All lines from the one with "Viewport: 650px width, 500px height." through the close of the records below are to be set down exactly, and no others.

··· DATA SECTION

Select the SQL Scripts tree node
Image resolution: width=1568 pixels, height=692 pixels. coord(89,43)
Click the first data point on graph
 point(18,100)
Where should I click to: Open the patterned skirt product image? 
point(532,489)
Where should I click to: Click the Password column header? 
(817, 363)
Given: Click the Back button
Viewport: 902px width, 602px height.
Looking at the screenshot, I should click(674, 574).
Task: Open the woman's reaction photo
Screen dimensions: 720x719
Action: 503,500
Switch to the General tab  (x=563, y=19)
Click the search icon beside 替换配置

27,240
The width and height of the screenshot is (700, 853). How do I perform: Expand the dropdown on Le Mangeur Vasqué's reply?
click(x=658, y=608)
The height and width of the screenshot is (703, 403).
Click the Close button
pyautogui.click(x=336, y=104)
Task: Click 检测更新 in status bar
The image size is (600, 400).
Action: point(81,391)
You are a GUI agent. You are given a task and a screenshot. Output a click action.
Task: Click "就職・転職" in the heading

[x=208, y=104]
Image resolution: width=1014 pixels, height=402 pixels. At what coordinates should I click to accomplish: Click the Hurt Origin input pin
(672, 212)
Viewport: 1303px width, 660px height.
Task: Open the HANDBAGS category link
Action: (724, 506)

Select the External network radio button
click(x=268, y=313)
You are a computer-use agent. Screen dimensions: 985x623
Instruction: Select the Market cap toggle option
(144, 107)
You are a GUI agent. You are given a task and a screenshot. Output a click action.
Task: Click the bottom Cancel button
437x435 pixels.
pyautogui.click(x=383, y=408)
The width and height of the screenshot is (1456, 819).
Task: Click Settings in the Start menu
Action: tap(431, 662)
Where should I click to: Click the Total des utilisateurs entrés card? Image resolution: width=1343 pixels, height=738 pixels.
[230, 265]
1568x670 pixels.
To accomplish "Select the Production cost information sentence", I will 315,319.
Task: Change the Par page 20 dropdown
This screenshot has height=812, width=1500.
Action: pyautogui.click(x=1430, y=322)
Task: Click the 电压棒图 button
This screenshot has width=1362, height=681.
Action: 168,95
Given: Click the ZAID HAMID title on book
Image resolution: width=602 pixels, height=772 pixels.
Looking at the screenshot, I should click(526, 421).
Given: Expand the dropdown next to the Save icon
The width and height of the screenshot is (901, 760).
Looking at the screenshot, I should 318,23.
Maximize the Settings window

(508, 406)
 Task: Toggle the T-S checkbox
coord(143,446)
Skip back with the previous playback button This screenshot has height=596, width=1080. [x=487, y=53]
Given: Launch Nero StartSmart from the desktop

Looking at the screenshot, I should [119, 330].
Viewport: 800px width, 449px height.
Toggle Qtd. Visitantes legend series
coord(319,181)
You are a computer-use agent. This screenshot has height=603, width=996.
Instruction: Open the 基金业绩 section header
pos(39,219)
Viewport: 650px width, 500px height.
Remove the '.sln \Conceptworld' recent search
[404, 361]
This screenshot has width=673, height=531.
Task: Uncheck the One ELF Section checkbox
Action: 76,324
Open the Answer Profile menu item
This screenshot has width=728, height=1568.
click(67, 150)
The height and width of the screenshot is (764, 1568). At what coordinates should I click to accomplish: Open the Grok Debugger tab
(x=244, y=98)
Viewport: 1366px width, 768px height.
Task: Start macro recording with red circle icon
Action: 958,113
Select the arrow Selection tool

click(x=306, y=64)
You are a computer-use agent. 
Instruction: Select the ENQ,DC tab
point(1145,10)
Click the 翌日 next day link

······

- WRITTEN ANSWER
Viewport: 650px width, 500px height.
Remove the '.sln \Conceptworld' recent search
[404, 361]
This screenshot has width=673, height=531.
Task: Uncheck the One ELF Section checkbox
Action: 76,324
Open the Answer Profile menu item
This screenshot has width=728, height=1568.
click(67, 150)
The height and width of the screenshot is (764, 1568). At what coordinates should I click to accomplish: Open the Grok Debugger tab
(x=244, y=98)
Viewport: 1366px width, 768px height.
Task: Start macro recording with red circle icon
Action: 958,113
Select the arrow Selection tool

click(x=306, y=64)
You are a computer-use agent. 
Instruction: Select the ENQ,DC tab
point(1145,10)
Click the 翌日 next day link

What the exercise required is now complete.